### ページ本文
太田述正コラム#3119(2009.2.26)
<皆さんとディスカッション(続x410)>
<michisuzu>
≫麻生首相、オバマに呼びつけられてメシ抜きで一時間・・いくら英語がお得意の麻生首相だって通訳を使うだろうから30分ということです≪(コラム#3115。太田)
 近頃ちょっとピント外れてませんか?
 オバマさんが無理やり呼んだのでなく、一般教書の演説の寸前に会談があったのは明らかに日本の麻生さん側の強引な求めに応じたのでは?
 普通の考えではそうでしょ?
<太田>
 michisuzuちゃんが「普通の考え」を持ってるなんて、日本中、誰一人として思ってやしないよ。
 典拠、例えば「・・・招待というよりも、日本外務省が頼み込んで、米側から呼んでもらったとみる方が実態に近いのではないか。・・・」
http://www.tokyo-np.co.jp/article/column/editorial/CK2009022602000060.html
をつけなきゃダメ!
 コラム#3113で、「属国日本に対しては、単に頭をなぜるだけでいい・・そのためにクリントンは初外遊先に日本を選び、オバマはホワイトハウスに最初の外国首脳として麻生首相を呼んだ・・のでラクなもんです。」と書きましたが、ここで「頭をなぜる」と書いたのは、訪米時期についての要望を受け入れるというご褒美をオバマが麻生に与えた、ということを示唆したつもりです。
 間違いなく、麻生首相サイドからの強い働きかけがあったことでしょう。
 しかし、オバマだって麻生にいの一番で来て欲しかったことも事実です。
 オバマは3月3日に英国のブラウン首相とワシントンで会談します。麻生が1番、ブラウンが2番目です。

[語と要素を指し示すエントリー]
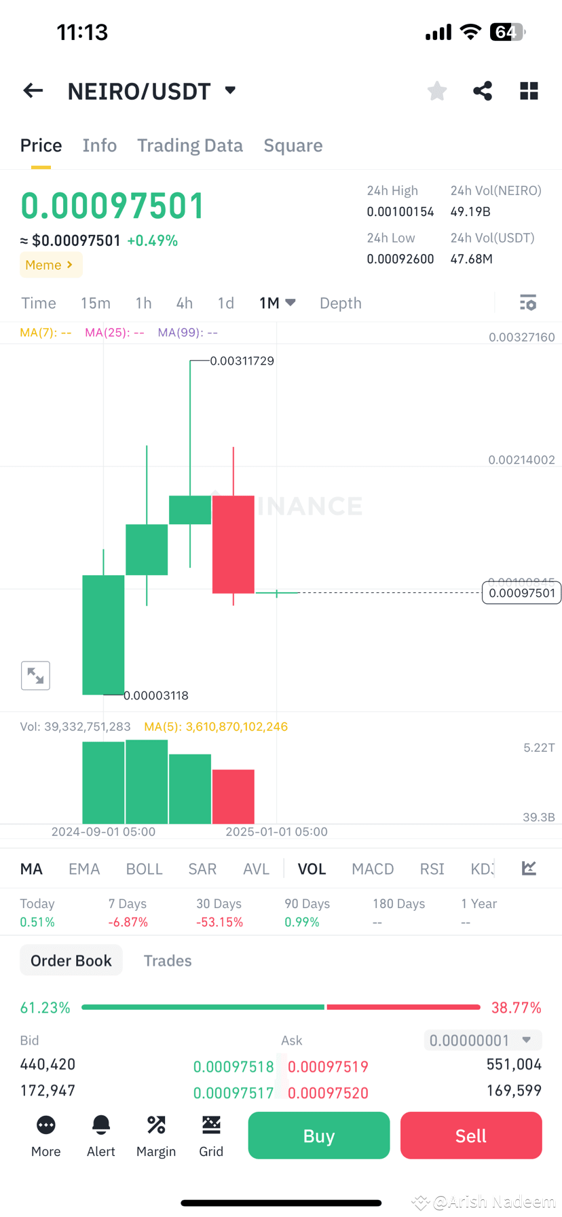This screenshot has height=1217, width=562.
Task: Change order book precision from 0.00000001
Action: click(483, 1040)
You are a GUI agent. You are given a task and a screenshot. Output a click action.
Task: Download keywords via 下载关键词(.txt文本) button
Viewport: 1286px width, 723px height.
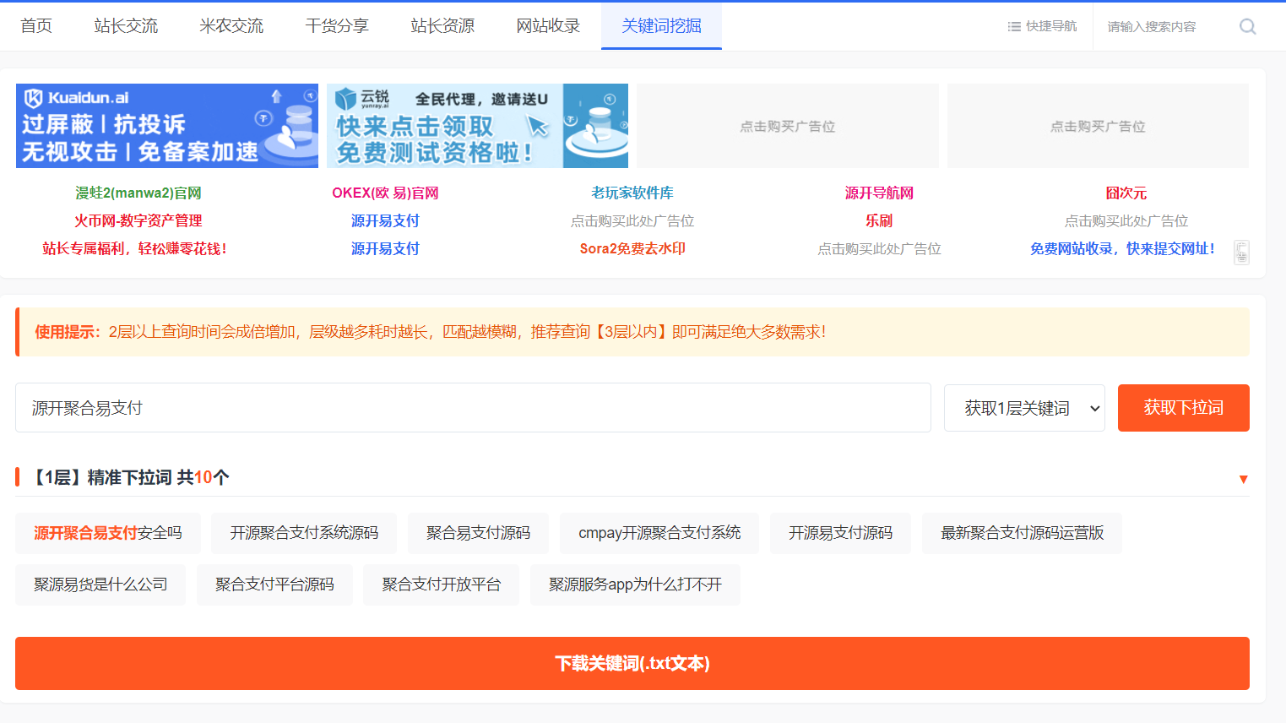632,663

### 作業の指示
A. 麻生首相の訪米をめぐるコラムから、「近頃ちょっとピント外れてませんか?」という語句を含む部分で始まり「うことを示唆したつもりです。」で終わる箇所を、一字も変えずに繰り返してください。
B. 麻生首相の訪米をめぐるコラムを、最後に示された文の次から書き継いでください。

### 回答結果
A.
近頃ちょっとピント外れてませんか?
 オバマさんが無理やり呼んだのでなく、一般教書の演説の寸前に会談があったのは明らかに日本の麻生さん側の強引な求めに応じたのでは?
 普通の考えではそうでしょ?
<太田>
 michisuzuちゃんが「普通の考え」を持ってるなんて、日本中、誰一人として思ってやしないよ。
 典拠、例えば「・・・招待というよりも、日本外務省が頼み込んで、米側から呼んでもらったとみる方が実態に近いのではないか。・・・」
http://www.tokyo-np.co.jp/article/column/editorial/CK2009022602000060.html
をつけなきゃダメ!
 コラム#3113で、「属国日本に対しては、単に頭をなぜるだけでいい・・そのためにクリントンは初外遊先に日本を選び、オバマはホワイトハウスに最初の外国首脳として麻生首相を呼んだ・・のでラクなもんです。」と書きましたが、ここで「頭をなぜる」と書いたのは、訪米時期についての要望を受け入れるというご褒美をオバマが麻生に与えた、ということを示唆したつもりです。

B.
http://news.bbc.co.uk/2/hi/in_depth/7903907.stm
 この順番じゃなきゃいけなかったのですよ。
 クリントンの初外遊先を日本にしたのも、麻生首相をブラウンの前にワシントンに呼んだのも、経済力・技術力の突出した属国日本を徹底的に米国のために利用してやろうとするオバマの強い意向がある・・これは駐日大使になることが決まっているナイの考えでもある
http://www.csis.org/media/csis/pubs/070216_asia2020.pdf
(3月1日に配信する対談形式のコラム参照)と私は踏んでいるのです。
 つまり、この時期の麻生訪米は、日米双方の思惑が一致した結果だ、ということです。
 なお、独立国たる同盟国、英国のブラウン首相訪米の際には、オバマは、少なくとも共同記者会見くらいはするでしょうね。
<アルファ>
≫麻生・オバマ会談の頭の部分と最後の部分をニュース番組で見たけど、頭の部分の発言は、あらかじめ準備して暗記したとしても、中々のものでしたね。≪(コラム#3117。太田)
 以下の週刊誌の記事を見ると麻生総理の英語について参考になります。
 週刊新潮2月19日号「麻生総理の「英語力」に悲鳴をあげた「ホワイトハウス」」
 オバマ大統領は「麻生首相の英語はさっぱり分からない」と困惑。
 オバマはハワイ育ちで東南アジア系の片言英語やピジン言語に耐性があるのだが、それでも麻生がなんと言っているのか、聞き取れないと言うのだ。
 会談は麻生首相の意向で通訳なしで行われ、オバマ大統領は「大枠はこんな感じかな」程度は分かったものの、「東アジア構想の話は全く分からなかった」とさじを投げた。
 ホワイトハウス側は「なぜ麻生は英語に自信を持っているのか」「もう通訳なしの会談はやめてくれ」と悲鳴を上げている。
http://bbs57.meiwasuisan.com/bbs/bin/read/politics/1234196542/11-110
より。
<太田>
 オバマが大統領に就任した直後に行われたオバマ・麻生電話会談の時の話なのでしょうが、新潮がホワイトハウスを取材したとも思えないので、麻生首相に英語を使わせないための外務省の工作に新潮が国益の観点から乗ったといったところかな。
 麻生の英語は中々のものである可能性はあるけれど、もちろん発音はネイティブにはほど遠い。電話だとオバマがジャパングリッシュに慣れていなければなおさら聞き取りにくかったということはありえますが・・。
 今度の首脳会談では、TV報道によると、通訳を入れたということのようなので、一安心ですが、終わった後、麻生の方から誘ってオバマと立ち話で真面目な話をしていた様子にはやきもきしました。
 ホント麻生は度し難いやっちゃ。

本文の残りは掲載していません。